Магидов вышел довольный, он понимал, что ему вручили если и не ключи от треста, то гарантийный непробиваемый шлем Главного.

2

Вечером Мара Сахаркевич, возбужденная, раскрасневшаяся, нашла в общежитии Точкина и не попросила, а потребовала:

— Боря, собери ребят!

— По какому поводу?

— Настала пора действовать, а мы сидим сложа руки.

— Ты о встречном плане?

— Слава богу, уразумел. — Но тут Мара вдруг оробела. Почему она говорит с Борисом таким тоном, будто инструктирует комсоргов? Да и с ними надо держаться естественно. И уже просящим голосом: — Боря, ты сам был недоволен, что по такому важному вопросу не посоветовались со всеми рабочими, вот я и хотела собрать, поговорить. В вашем общежитии сплошь комсомольцы.

— Собирай.

— Они к тебе больше прислушиваются.

— А что решим?

— Да не обязательно решать. Мобилизовать, призвать комсомольцев…

— Мобилизовывали, призывали: обращение к молодым строителям, статья в газете.

— Боря, мне жаль, что ты останешься за бортом этого движения.

— А ты упадешь за борт. Я не вижу необходимости будоражить всех ребят, побеседуем индивидуально. С кем желаешь?

Первым подвернулся Ветров. Мара опросила его:

— Гена, что ты скажешь по поводу статьи в газете?

— Нужная, правильная. Надо действовать, громче заявлять о себе…

— Да уж куда громче заявлено, — перебил его Точкин.

— Знаешь, Боря, тебе бы лучше помолчать, на сей раз ты не в первых рядах, — заметил Ветров.

К ним подошел Симагин, галантно представился Маре:

— Кирилл, столяр третьего разряда. Интересуюсь, о чем речь?

Мара пояснила. Польщенный тем, что с ним советуются, Кирка одернул недавно купленный пиджак, поправил широкий галстук с выводком фазанов и неторопливо, с достоинством вымолвил:

— Я ту газету не читал, но слышал, что ребята в пивном баре о ней говорили. Хороший бар соорудили в нашем сосновом городке, по последнему слову техники: купил жетон, опустил в щелочку — и в подставленной кружке через несколько секунд янтарная влага с шапкой пены. Сунешь жетон в другой автомат — бутерброд с колбасой. Сделать бы еще такую машину, чтобы она тут же раков варила. Какое же пиво без раков?

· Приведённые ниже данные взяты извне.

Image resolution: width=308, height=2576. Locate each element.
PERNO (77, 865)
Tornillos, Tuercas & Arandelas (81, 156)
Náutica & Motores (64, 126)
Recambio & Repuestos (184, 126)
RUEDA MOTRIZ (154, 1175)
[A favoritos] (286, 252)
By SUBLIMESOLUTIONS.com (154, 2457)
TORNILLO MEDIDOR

— Что же все-таки про статью говорили, — напомнил Гена, заметив, что Мара начинает нервничать.

— Говорили так: адресом ошиблись. Чего, к примеру, меня агитировать? Ты лучше дай мне с запасом стекло, оконные переплеты, дверные блоки, распилочный материал, так я не только на сто двадцать, а на сто сорок процентов вытяну. Обратно же качество. Разве оно только от меня зависит? Везут деревянные блоки под дождем и складывают в сыром месте, без навеса. Непорядок. А так мы за перевыполнение. Кому неохота лишний раз в новый бар заглянуть?

Влетела Юля Галкина, шустрая, как синица, окинула быстрым взглядом широкий коридор, точно сфотографировала, торопливо направилась к Сахаркевич.

— Мара, обыскалась. А когда в учебный комбинат? Здравствуй, Гена! — И смутилась, кроме Гены было еще двое мужчин. Чтобы как-то сгладить неловкость, она сразу включилась в разговор: — Девчата с ума сходят…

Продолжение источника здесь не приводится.